Le conseil national auquel vous participiez mardi soir a duré cinq heures. Cinq heures pour quelle issue, dans quelle ambiance ?
P. A. Nous avons commencé à 300, nous n’étions plus qu’une cinquantaine à 22 heures. Je m’étais inscrit pour prendre la parole. Je me suis désinscrit après une heure et demie. Il ne s’est rien passé. Il ne se passe rien. On s’ennuie dans le parti. Ceci dit, ce congrès était nécessaire rapidement pour éviter des tirs dans tous les sens cette semaine. On y a beaucoup parlé de refondation et de rénovation. Pour l’heure, ça sonne creux.
Qu’est ce que vous proposez pour réanimer ce parti qui semble en état de mort clinique ?
P. A. D’abord le Parti socialiste n’est pas mort.

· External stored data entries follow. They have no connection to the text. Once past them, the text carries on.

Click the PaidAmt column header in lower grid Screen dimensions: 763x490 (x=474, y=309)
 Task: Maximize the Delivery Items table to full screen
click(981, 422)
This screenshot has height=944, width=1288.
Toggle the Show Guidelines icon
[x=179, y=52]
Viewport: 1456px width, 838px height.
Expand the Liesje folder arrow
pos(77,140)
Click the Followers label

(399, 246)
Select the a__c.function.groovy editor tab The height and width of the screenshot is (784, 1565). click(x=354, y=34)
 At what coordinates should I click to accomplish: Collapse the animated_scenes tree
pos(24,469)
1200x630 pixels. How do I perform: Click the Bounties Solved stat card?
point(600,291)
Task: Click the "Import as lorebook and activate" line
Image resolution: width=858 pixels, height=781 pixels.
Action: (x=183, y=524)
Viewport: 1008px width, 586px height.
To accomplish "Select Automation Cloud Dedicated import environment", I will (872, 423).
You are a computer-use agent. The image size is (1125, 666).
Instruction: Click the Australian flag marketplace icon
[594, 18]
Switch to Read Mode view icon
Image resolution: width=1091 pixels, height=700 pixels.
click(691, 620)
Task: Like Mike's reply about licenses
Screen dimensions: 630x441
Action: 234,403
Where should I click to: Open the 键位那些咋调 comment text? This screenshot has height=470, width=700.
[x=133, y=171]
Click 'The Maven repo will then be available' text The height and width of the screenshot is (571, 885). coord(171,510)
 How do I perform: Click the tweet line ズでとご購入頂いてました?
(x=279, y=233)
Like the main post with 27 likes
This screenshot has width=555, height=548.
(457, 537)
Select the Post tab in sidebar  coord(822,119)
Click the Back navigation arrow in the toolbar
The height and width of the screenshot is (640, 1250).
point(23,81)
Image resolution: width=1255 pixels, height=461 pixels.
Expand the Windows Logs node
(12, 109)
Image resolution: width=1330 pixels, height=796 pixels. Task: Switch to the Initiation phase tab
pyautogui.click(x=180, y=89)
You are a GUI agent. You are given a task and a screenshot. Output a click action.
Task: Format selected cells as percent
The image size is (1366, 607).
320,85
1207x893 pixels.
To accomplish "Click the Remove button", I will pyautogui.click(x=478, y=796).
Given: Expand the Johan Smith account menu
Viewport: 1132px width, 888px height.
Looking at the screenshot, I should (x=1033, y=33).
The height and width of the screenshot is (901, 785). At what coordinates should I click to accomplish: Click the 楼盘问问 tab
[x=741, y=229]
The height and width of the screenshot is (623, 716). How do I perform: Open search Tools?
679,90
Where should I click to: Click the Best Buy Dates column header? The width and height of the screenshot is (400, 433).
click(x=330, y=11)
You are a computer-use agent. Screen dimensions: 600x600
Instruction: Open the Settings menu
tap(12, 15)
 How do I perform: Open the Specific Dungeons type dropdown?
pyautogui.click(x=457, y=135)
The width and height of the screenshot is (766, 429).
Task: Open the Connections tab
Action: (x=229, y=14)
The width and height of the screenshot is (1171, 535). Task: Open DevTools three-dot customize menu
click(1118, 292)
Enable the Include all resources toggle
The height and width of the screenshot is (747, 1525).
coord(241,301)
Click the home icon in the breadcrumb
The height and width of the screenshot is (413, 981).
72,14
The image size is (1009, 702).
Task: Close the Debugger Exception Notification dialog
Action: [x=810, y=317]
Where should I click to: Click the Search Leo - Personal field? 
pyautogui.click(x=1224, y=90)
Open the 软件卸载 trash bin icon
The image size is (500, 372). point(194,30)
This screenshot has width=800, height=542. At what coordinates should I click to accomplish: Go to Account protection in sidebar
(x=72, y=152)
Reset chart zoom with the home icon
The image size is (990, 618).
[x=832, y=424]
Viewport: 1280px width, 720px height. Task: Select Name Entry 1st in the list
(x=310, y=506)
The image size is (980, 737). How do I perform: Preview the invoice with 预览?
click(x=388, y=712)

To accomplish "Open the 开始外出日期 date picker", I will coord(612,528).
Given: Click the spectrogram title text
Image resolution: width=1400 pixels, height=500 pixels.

Il est gravement blessé. Il faut sous huitaine des actions et des gestes forts et concrets. Il faut que Martine Aubry invite très vite autour de la table Europe écologie, le Front de gauche et le Nouveau parti anticapitaliste. Il ne s’agit pas de faire une UMP de gauche mais au moins de créer une maison commune. Chacun sa chambre mais pour tous un salon où l’on se rencontre en permanence.
Une maison commune mais quel choix : la social-démocratie, une gauche couleur marxiste ou une autre voie ?
P. A. Il faut s’ouvrir, débattre. Il faut imaginer un autre modèle de production, un autre modèle de consommation. Le rôle du PS ou d’un parti de gauche ce n’est pas de renvoyer les gens à un rôle de consommateur mais de leur rendre un rôle de citoyen. Il faut être concret de telle sorte que les gens nous entendent, ne disent plus qu’on ne ferait pas mieux que les autres.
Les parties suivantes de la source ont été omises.